In the age of pandemic, social uprisings have also become newsmakers in 2020 and the protest against Omnibus law in Indonesia is high among other social movements highlighted in 2020. The ongoing march against racism in the United States, the grassroots movement for democracy in Thailand as well as the recent news about civil disobedience against the totalitarian government in Nigeria are something that global citizens are increasingly aware of. Police brutality has also been a recurring discussion especially to reform and adjust the way governments respond when handling protests that include violations of human rights.

Experts analyses that the current situation of rising civil obedience in Indonesia is linked to increased anxiety as people have forced to lock themselves at home for longer periods of time, creating stress and uncertainty. This is exacerbated by the struggles experienced by many due to a plunging economy which has made a large number of people lose their jobs. A recent report released on The Conversation shows that 2,3 million of Indonesian people are now unemployed as businesses cut a part of their workers in order to survive the pandemic.
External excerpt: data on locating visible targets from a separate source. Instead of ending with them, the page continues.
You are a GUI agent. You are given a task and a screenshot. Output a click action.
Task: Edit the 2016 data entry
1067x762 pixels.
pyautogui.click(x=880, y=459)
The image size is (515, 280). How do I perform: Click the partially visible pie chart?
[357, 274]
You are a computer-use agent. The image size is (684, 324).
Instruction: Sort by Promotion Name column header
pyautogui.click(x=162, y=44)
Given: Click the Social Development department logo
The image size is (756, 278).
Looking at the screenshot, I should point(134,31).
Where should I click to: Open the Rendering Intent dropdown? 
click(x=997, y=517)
As communities are becoming awakened to some rigged systems and clearly identified social problems they feel it's their civic duty to keep an eye on the government, epidemiologists and medical experts are warning thems to obey the health protocol for public safety and avoid another surge of transmissions that could bring on an even greater struggle to handle the Covid-19 pandemic.

The spokesperson for Indonesia Covid-19 Task Force Wiku Adisasmito reminds the public to protect themselves while voicing their rights as citizens during demonstrations against Omnibus Law. “It’s for the sake of public safety and we need to protect each other and be disciplined. We must be aware of this disease while people do their civic duty for a democracy. Keep wearing masks and maintaining social distancing,” Adisasmito said at a virtual conference.
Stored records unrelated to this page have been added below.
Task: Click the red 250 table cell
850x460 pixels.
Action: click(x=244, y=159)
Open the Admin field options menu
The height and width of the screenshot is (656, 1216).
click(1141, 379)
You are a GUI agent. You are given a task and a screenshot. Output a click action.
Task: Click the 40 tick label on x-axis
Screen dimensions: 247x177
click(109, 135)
The Indonesian Medical Association also speaks up in the correspondence on the current social movements, warning the public to enforce health protocols and asking the government to facilitate decent protection during the protests by having a team of task force members who stands by to help if any emergency occurs at the protests.

“We have seen that some people got infected by the virus after the Covid-19 task force tested people in the first week of protests. We are worried if social movements like this will cause the emergence of new clusters of transmission that require us to have a longer recovery. We must stay cautious,” said Subaidi Djoerban, a Chief of Covid-19 Satgas from PB Indonesian Medical Association (IDI).

Thomas A. Russo,  a specialist doctor from Jacobs School of Medicine and Biomedical Science, University at Buffalo, New York and George Benjamin, Executive Director of American Public Health Association urges people to utilise social media as a platform to drive democratic movements instead of going on the streets taking a risk in contracting the disease.